Il est libre de toute attache, mais ne se rend pas ignorant du monde pour autant. S’il avait entièrement coupé les ponts avec le monde, il serait toujours « à l’ouest », et constamment victime de tout puisqu’il refuserait de prendre en compte les contingences autour de lui. Cela lui barrerait définitivement la route vers son Désir. On ne réalise pas grand’chose d’une mission sacrée quand on est enfermé dans une cellule capitonnée parce qu’on s’obstine à ignorer la présence des murs. La présence au monde de l’Ermite est représentée par son bâton : en lui permettant de tâter le sol, sur lequel il s’avance avec prudence, le bâton le relie à la terre, l’ancre et le soutient.
2. Que se passe-t-il quand nous nous épuisons à essayer de faire comprendre à un ami ce qu’il doit faire pour être heureux, et que l’ami s’obstine à ne pas le faire, nous plongeant dans l’incompréhension et l’impatience ? Nous sommes en train d’essayer de lui imposer notre vision de « ce qui est bien », donc notre Désir, alors que le sien n’est peut-être pas du tout là où nous essayons de l’emmener. L’Ermite a compris que sa Vérité à lui n’était pas celle d’autrui ; il peut donc arrêter d’essayer d’imposer sa Vérité aux autres.
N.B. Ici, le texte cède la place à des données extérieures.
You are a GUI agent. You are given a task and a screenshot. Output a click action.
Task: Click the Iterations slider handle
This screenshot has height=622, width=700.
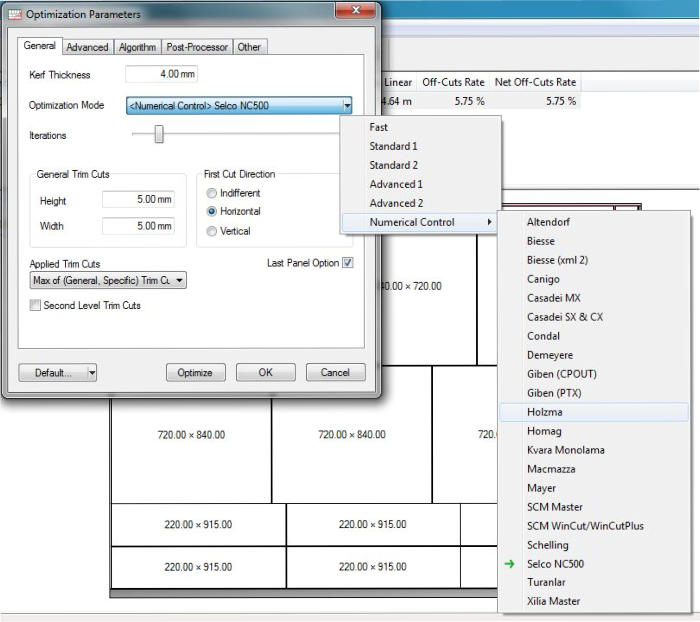coord(158,135)
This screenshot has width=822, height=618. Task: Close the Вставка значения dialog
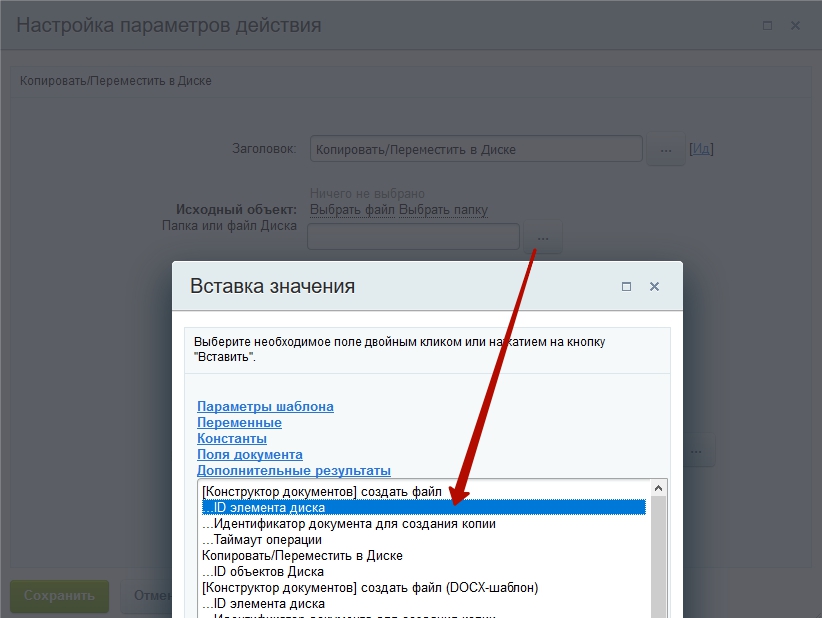point(654,286)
De plus, ce n’est pas parce qu’il est hors du monde qu’il y est devenu indifférent. L’enseignement de l’Amoureux lui a interdit de faire preuve d’indifférence. Il ne renoncera donc pas à aider autrui. Observons la façon dont notre Ermite tient sa lanterne. Sur le tarot de Marseille, on voit qu’il éclaire le chemin en voilant à moitié la lumière de sa lampe avec la manche de son manteau. Sur le Rider-Waite, il tient haut son étoile, pour être comme le phare au sommet de la montagne, mais il penche humblement la tête.
La lanterne voilée nous renvoie à l’hermétisme (Hermès étant la raison pour laquelle notre Hermite se retrouve affublé d’un H sur ce tarot) : l’hermétisme, c’est ce qui n’est compréhensible que par les « initiés ». La lumière éclaire donc ceux qui peuvent en bénéficier, mais reste cachée aux autres, ceux qui ne sont « pas prêts » – on a beau penser que c’est une question fondamentale, tout le monde ne souhaite pas se consacrer à l’éveil de sa conscience, et nous n’avons pas à les forcer ! L’Hermite a beau posséder la lumière d’une conscience éveillée, il ne va pas aller embêter tout le monde avec, parce qu’il sait très bien que la plupart n’en tireraient rien.
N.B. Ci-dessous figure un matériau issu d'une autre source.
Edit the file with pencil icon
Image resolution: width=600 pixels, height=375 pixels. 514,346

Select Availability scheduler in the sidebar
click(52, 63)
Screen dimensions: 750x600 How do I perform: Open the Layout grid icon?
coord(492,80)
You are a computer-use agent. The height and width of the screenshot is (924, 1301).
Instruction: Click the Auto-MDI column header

Le Rider-Waite, volontairement accessible, semble refuser l’idée de cacher des choses aux « non-initiés ». L’Ermite récupère donc sa graphie normale sur la version française, et cesse de voiler sa lumière ; on comprend alors mieux qu’il est en train de signaler la voie à ceux qui ont commencé le même travail que lui. Il ne va pas leur imposer sa propre Vérité (c’est pour cela qu’il baisse humblement la tête), mais il va quand même les guider sur leur chemin à eux. Ce n’est en effet que lorsqu’on a compris que notre vérité n’était pas celle des autres que nous devenons capables de vraiment les aider. C’est pourquoi l’Ermite chemine seul, mais sans avoir à souffrir de la solitude ; il représente le Guide qui parfois apparaît dans notre vie sous la forme de quelqu’un de sage, qui ne va pas nous diriger à notre place, mais qui va nous aider à mieux discerner notre chemin.
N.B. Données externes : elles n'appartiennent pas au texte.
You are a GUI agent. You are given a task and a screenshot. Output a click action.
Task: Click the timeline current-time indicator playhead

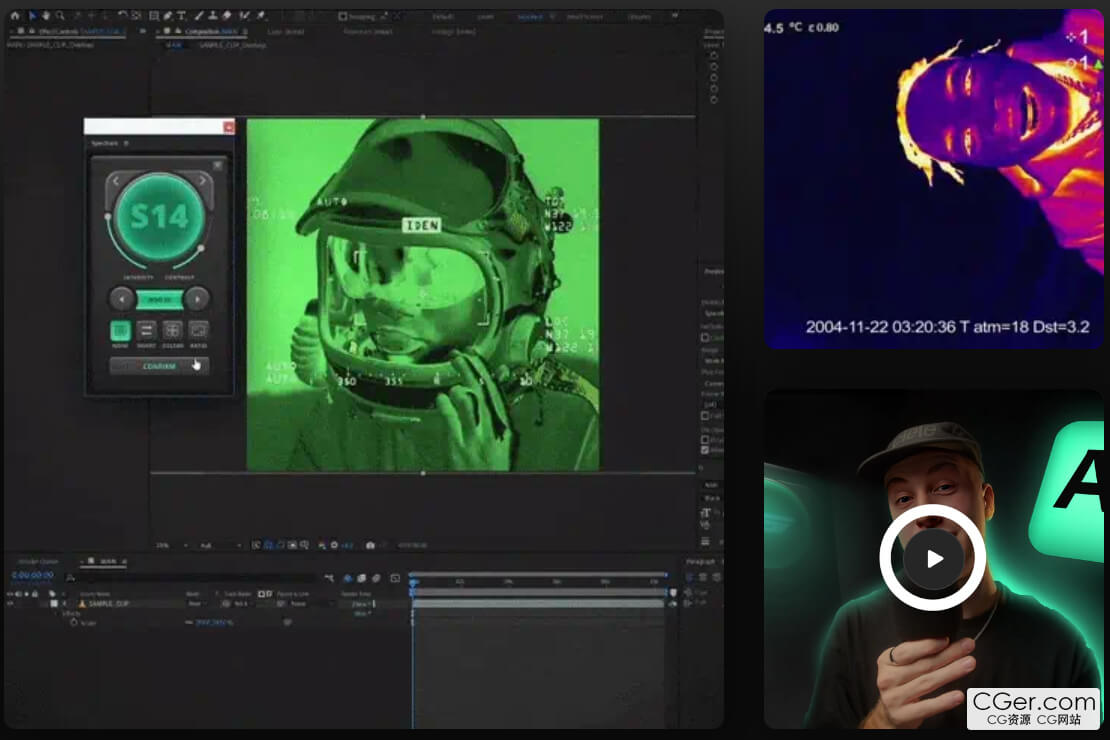coord(413,582)
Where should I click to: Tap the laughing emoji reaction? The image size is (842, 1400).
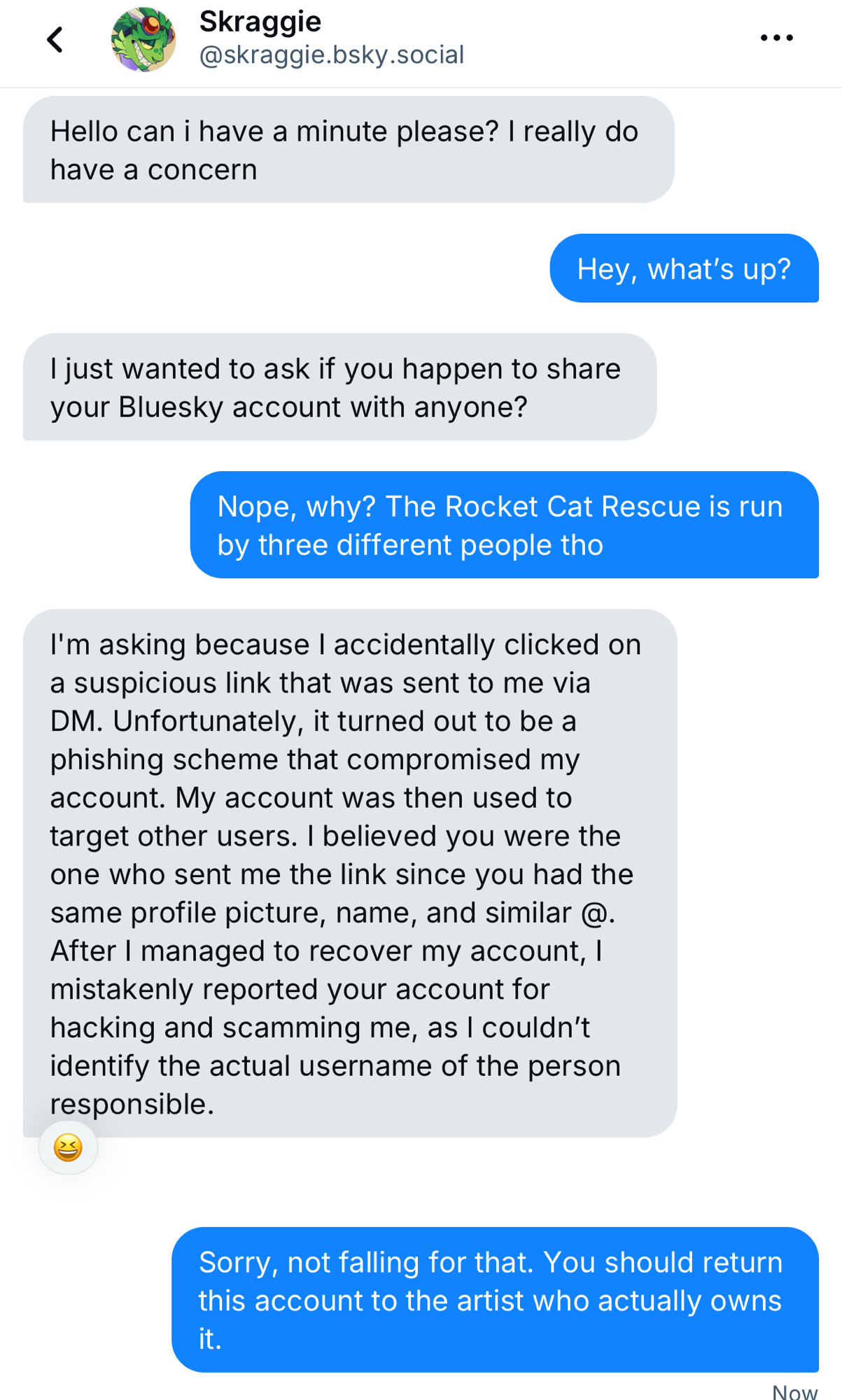coord(68,1147)
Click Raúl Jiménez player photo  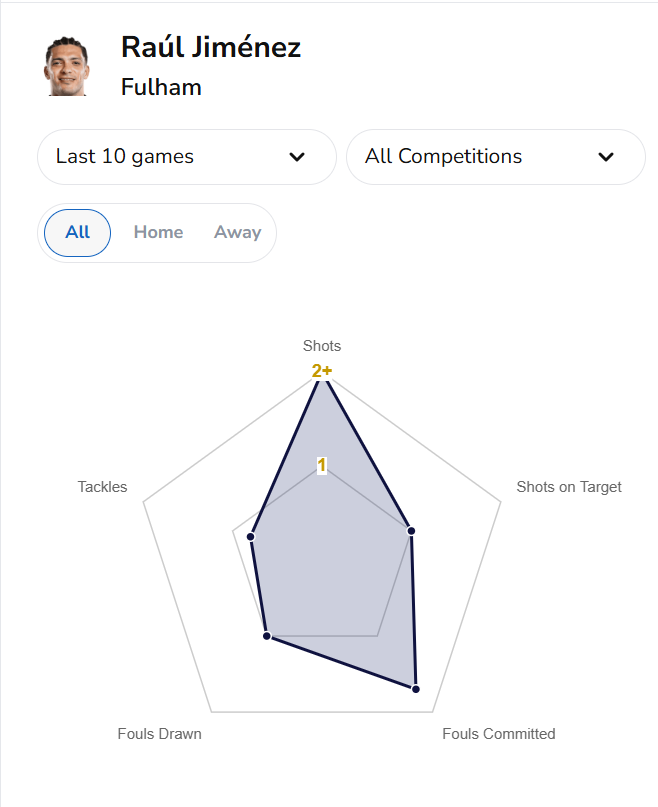point(66,66)
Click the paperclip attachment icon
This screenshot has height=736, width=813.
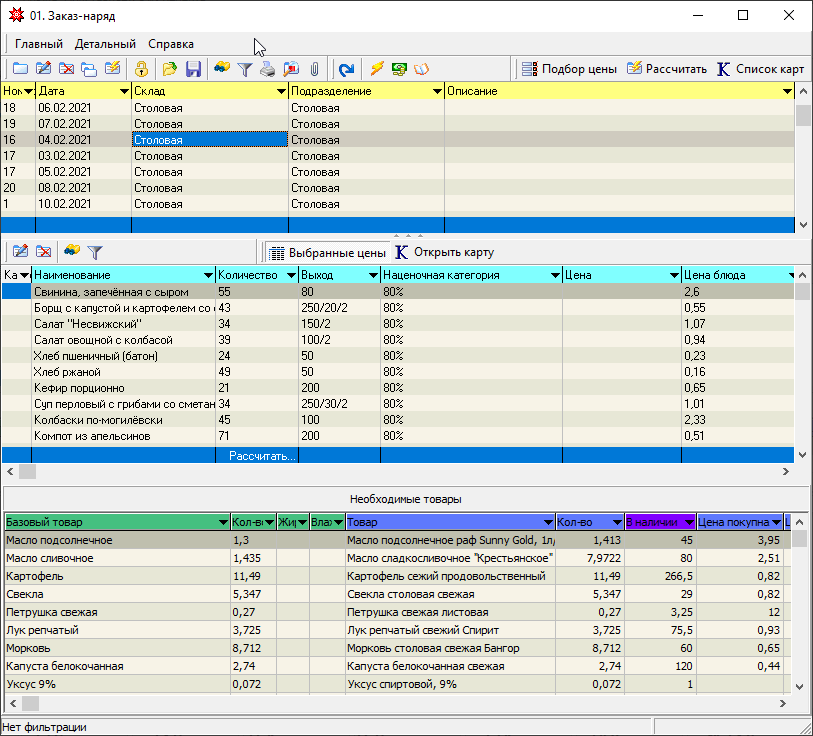314,69
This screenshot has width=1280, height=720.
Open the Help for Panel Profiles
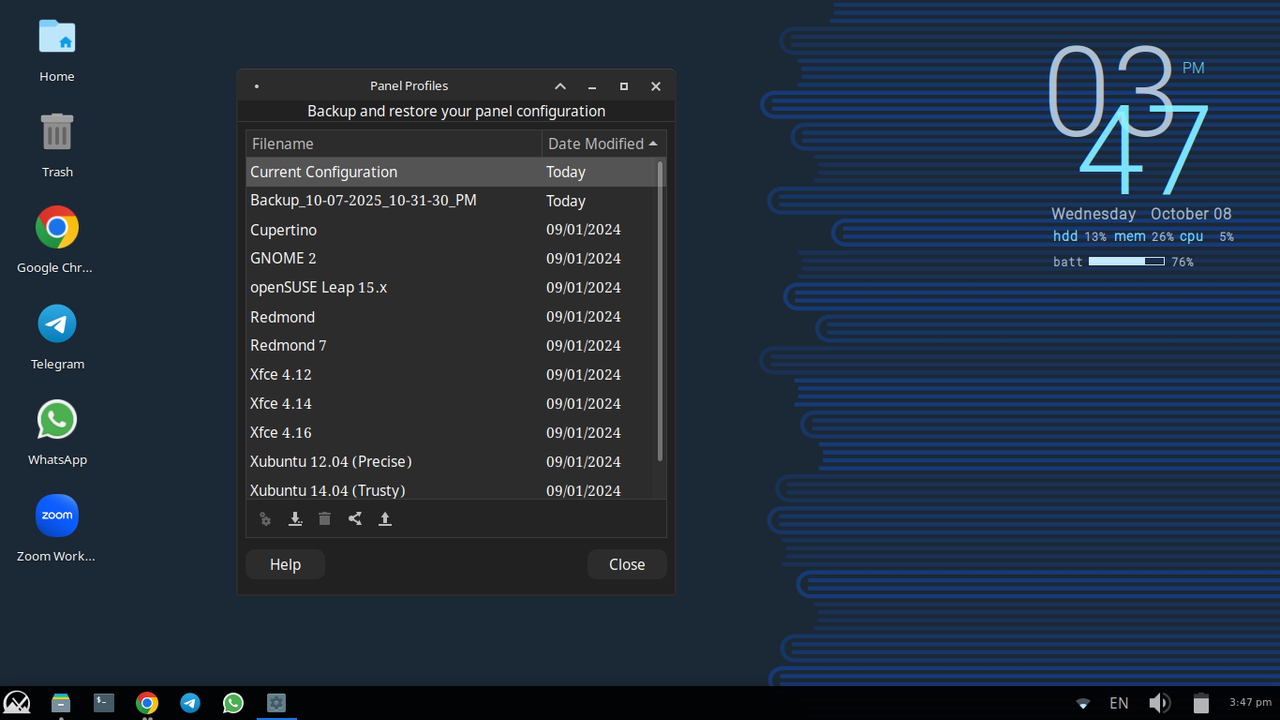pyautogui.click(x=284, y=563)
Dans un tirage, l’Ermite nous parlera de solitude, de retrait du monde, d’un moment nécessaire pour prendre du recul et réfléchir, se rendre plus présent à soi en se détachant un moment des distractions ; il nous fera réfléchir sur une solitude plus ou moins bien acceptée, nous rappellera où se trouve la voie, ou nous aidera à aider autrui.